The complement system was first identified as a heat-sensitive factor in fresh serum that ‘complemented’ the effects of specific antibody in the lysis of bacteria and red blood cells.The serum complement system, which represents a chief component of innate immunity, not only participates in inflammation but also acts to enhance the adaptive immune response. Specific activation of complement via innate recognition proteins or secreted antibody releases cleavage products that interact with a wide range of cell surface receptors found on myeloid, lymphoid and stromal cells. This intricate interaction among complement activation products and cell surface receptors provides a basis for the regulation of both B and T cell responses.
Complement C1q is an activator of Wnt signaling. C1q activates canonical Wnt signaling by binding to Fz receptors and subsequently inducing C1s-dependent cleavage of the ectodomain of LRP6. Serum C1q concentration and the expression of C1q in various tissues are increased with aging, which are associated with increased Wnt signaling activity in serum and in multiple tissues during aging.

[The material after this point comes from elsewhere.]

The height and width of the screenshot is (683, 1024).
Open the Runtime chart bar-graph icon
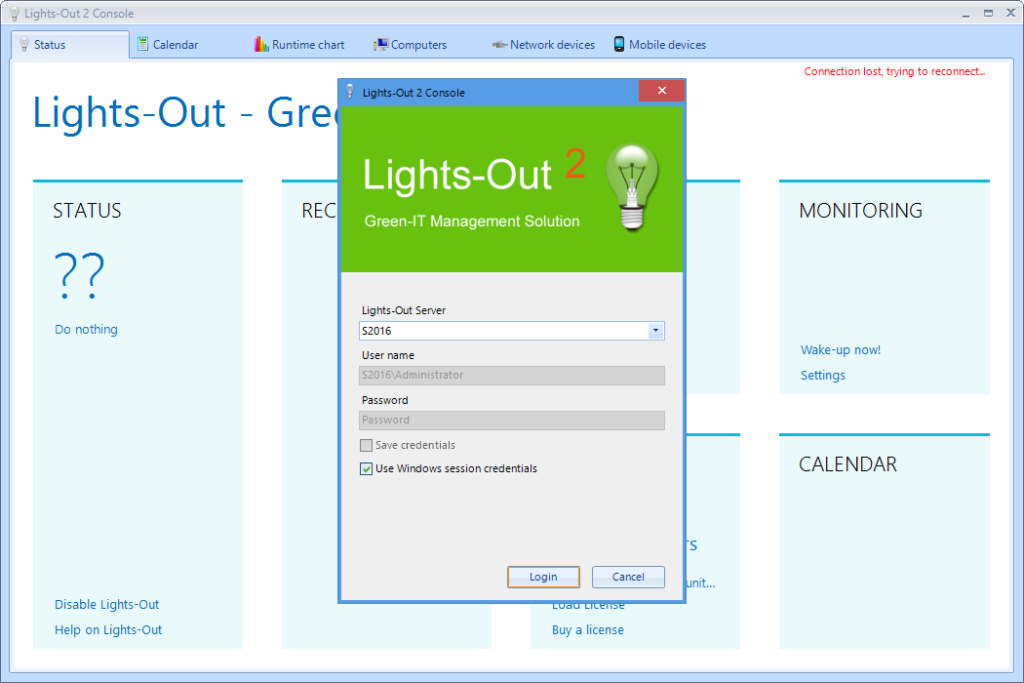pyautogui.click(x=260, y=44)
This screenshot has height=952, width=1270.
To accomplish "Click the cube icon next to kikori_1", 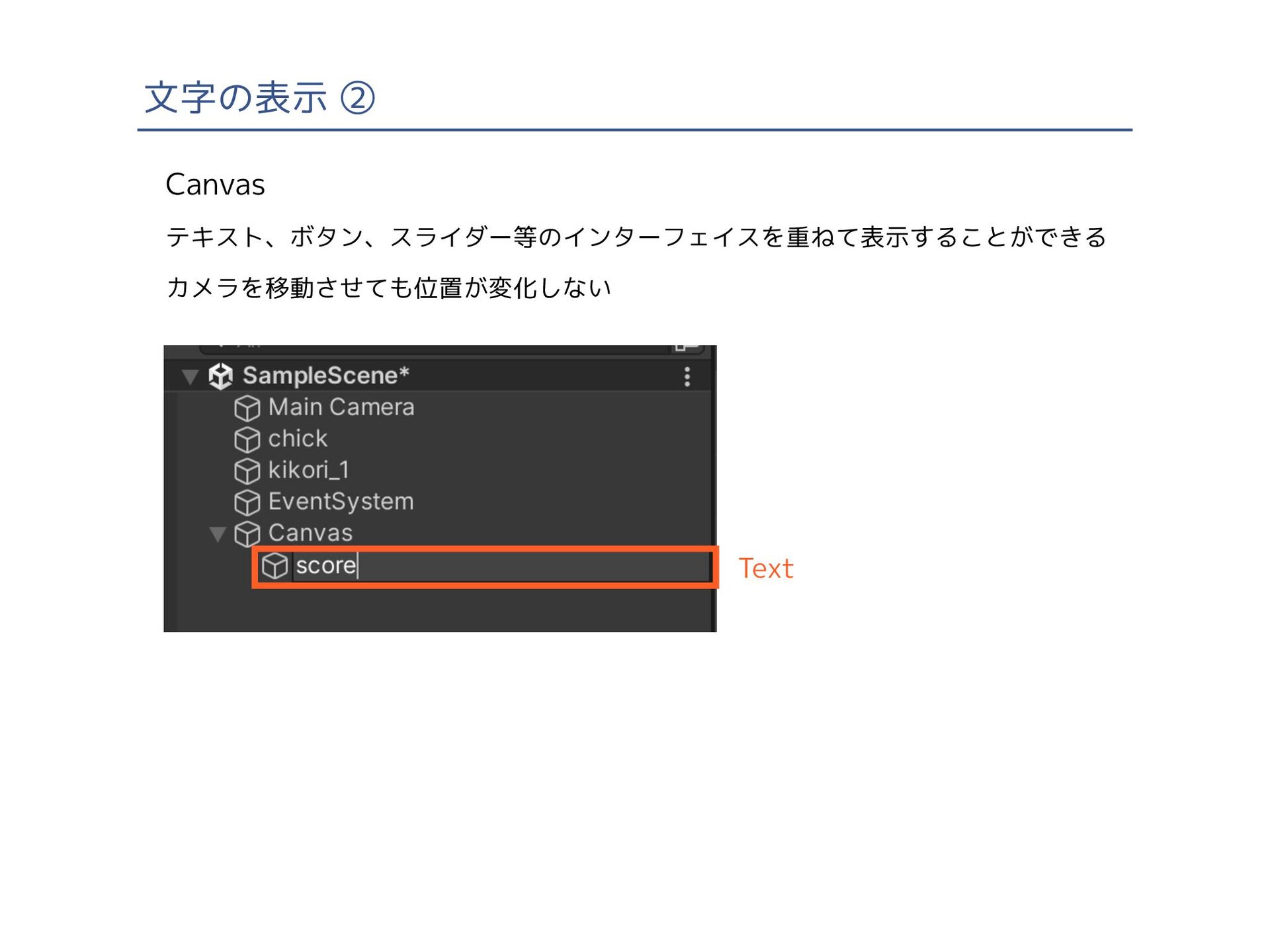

Wnt signaling plays critical roles in development of various organs and pathogenesis of many diseases, and augmented Wnt signaling has recently been implicated in mammalian aging and aging-related phenotypes. Recent studies have revealed a role of Wnt signaling in the regulation of mammalian aging. Wnt/b-catenin signaling is augmented in a mouse model of accelerated aging, and inhibition of canonical Wnt signaling reverses the aging-associated impairment of skeletal muscle regeneration. Moreover, this age-related activation of Wnt signaling was attributed to the substance(s) in the serum that binds to the extracellular cysteine-rich domain (CRD) of Fz. However, because Wnt proteins tightly bind to the cell surface and/or extracellular matrix and are thought to act in a short-range manner, the substance(s) in the serum that activates Wnt signaling was assumed to be distinct from classical Wnt proteins.